*Exercise prompt*.
Given the material below, output exactly the lines from the line with "Simply Over 40's (418, 1205)" to the line with "Classic Gay Dvds (54, 2540)", both ends included, and no other lines.

*Supplied records*.
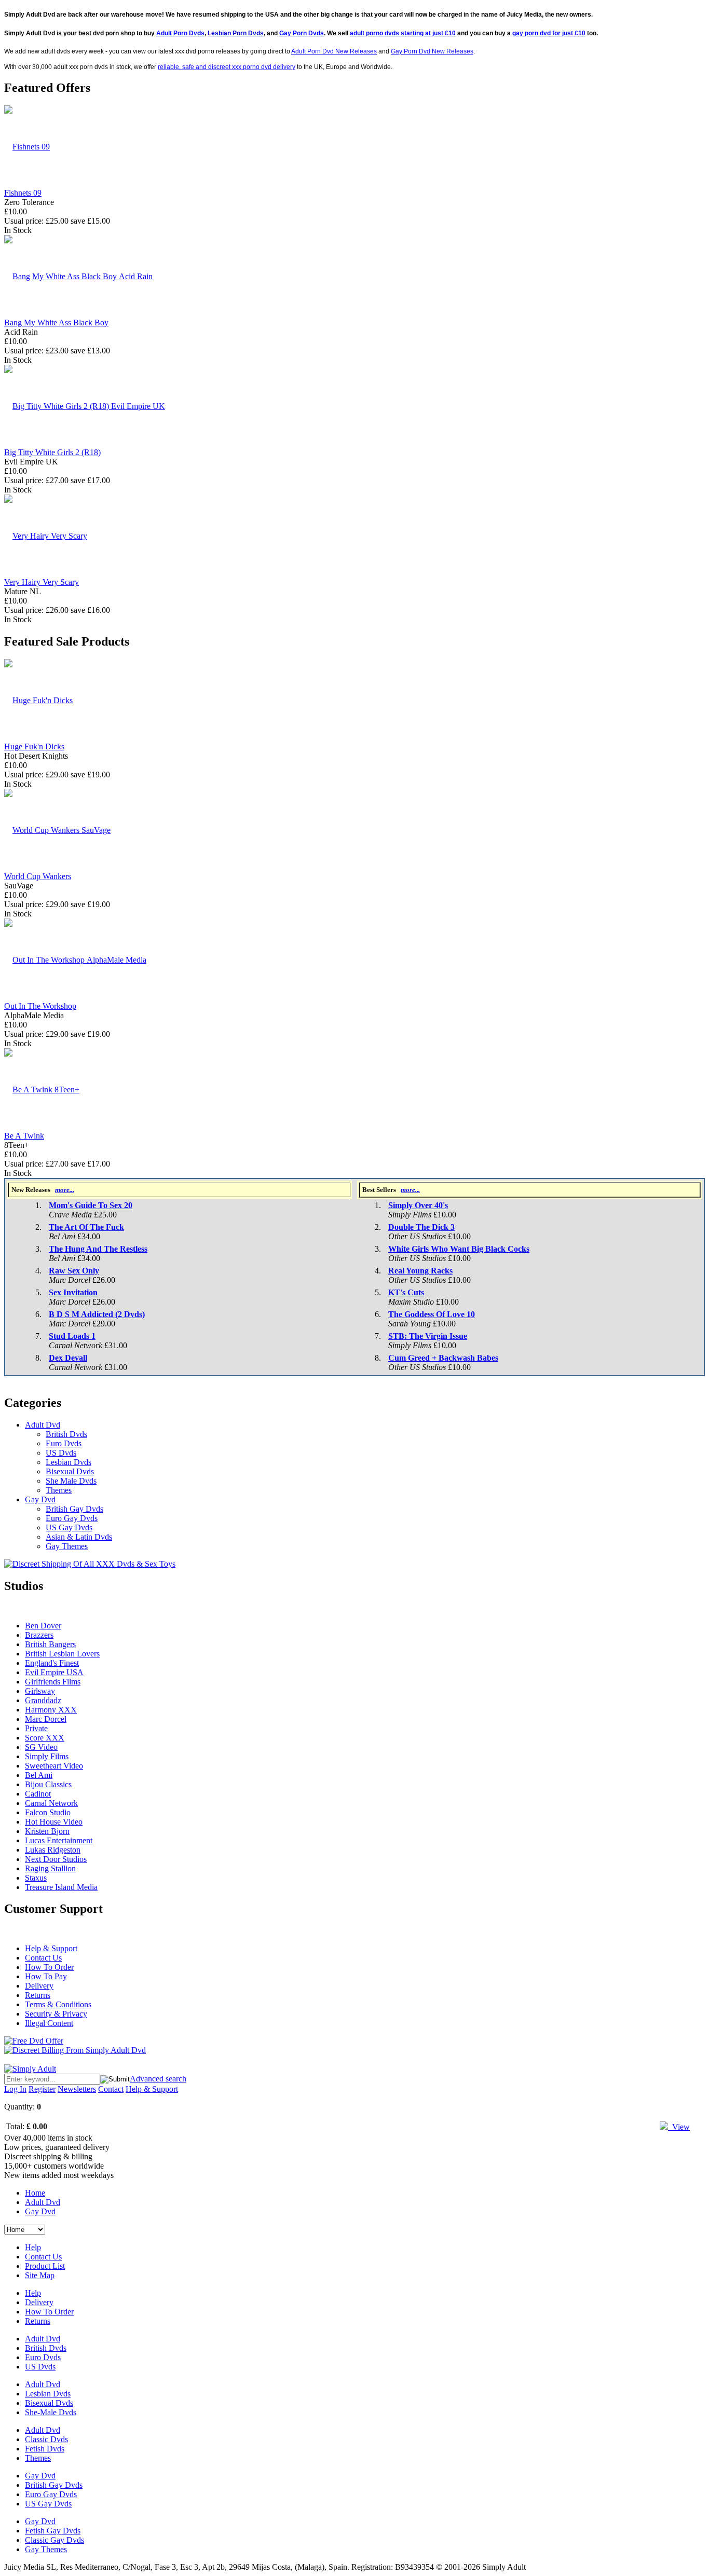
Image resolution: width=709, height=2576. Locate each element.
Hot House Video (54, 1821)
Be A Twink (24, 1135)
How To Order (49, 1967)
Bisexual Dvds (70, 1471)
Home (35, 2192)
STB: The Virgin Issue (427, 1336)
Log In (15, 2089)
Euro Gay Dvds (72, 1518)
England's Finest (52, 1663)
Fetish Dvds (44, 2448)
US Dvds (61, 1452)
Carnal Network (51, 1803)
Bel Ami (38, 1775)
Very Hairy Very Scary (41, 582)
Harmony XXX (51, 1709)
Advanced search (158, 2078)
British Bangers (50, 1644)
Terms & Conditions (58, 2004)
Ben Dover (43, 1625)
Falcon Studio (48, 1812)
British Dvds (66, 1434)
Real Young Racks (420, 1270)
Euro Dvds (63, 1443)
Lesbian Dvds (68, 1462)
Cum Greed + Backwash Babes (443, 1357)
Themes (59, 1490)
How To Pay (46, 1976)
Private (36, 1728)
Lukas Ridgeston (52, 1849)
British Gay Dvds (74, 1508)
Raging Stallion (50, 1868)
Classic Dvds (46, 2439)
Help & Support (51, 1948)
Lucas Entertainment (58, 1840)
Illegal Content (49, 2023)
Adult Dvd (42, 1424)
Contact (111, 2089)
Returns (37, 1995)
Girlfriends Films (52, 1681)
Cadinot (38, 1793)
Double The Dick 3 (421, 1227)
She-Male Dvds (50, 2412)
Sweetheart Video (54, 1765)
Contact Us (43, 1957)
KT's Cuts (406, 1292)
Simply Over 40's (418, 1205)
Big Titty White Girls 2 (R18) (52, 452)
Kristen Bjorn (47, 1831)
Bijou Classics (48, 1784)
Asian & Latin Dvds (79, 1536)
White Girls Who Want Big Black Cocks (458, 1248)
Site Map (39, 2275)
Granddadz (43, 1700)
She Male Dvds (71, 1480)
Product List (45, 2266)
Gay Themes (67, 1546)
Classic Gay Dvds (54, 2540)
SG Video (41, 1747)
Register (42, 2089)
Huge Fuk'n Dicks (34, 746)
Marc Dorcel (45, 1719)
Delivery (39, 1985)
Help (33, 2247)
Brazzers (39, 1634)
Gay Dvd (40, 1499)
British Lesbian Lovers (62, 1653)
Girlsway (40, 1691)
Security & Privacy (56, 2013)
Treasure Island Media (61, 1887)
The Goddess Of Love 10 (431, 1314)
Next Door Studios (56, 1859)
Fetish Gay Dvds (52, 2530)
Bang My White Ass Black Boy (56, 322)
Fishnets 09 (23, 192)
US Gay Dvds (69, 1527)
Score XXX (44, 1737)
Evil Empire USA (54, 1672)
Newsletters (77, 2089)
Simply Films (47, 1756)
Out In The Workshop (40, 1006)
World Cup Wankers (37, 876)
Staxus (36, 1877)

*Reply to the exercise*.
Simply Over 40's (418, 1205)
Big Titty White Girls 2 (R18) (52, 452)
Kristen Bjorn (47, 1831)
Bijou Classics (48, 1784)
Asian & Latin Dvds (79, 1536)
White Girls Who Want Big Black Cocks (458, 1248)
Site Map (39, 2275)
Granddadz (43, 1700)
She Male Dvds (71, 1480)
Product List (45, 2266)
Gay Themes (67, 1546)
Classic Gay Dvds (54, 2540)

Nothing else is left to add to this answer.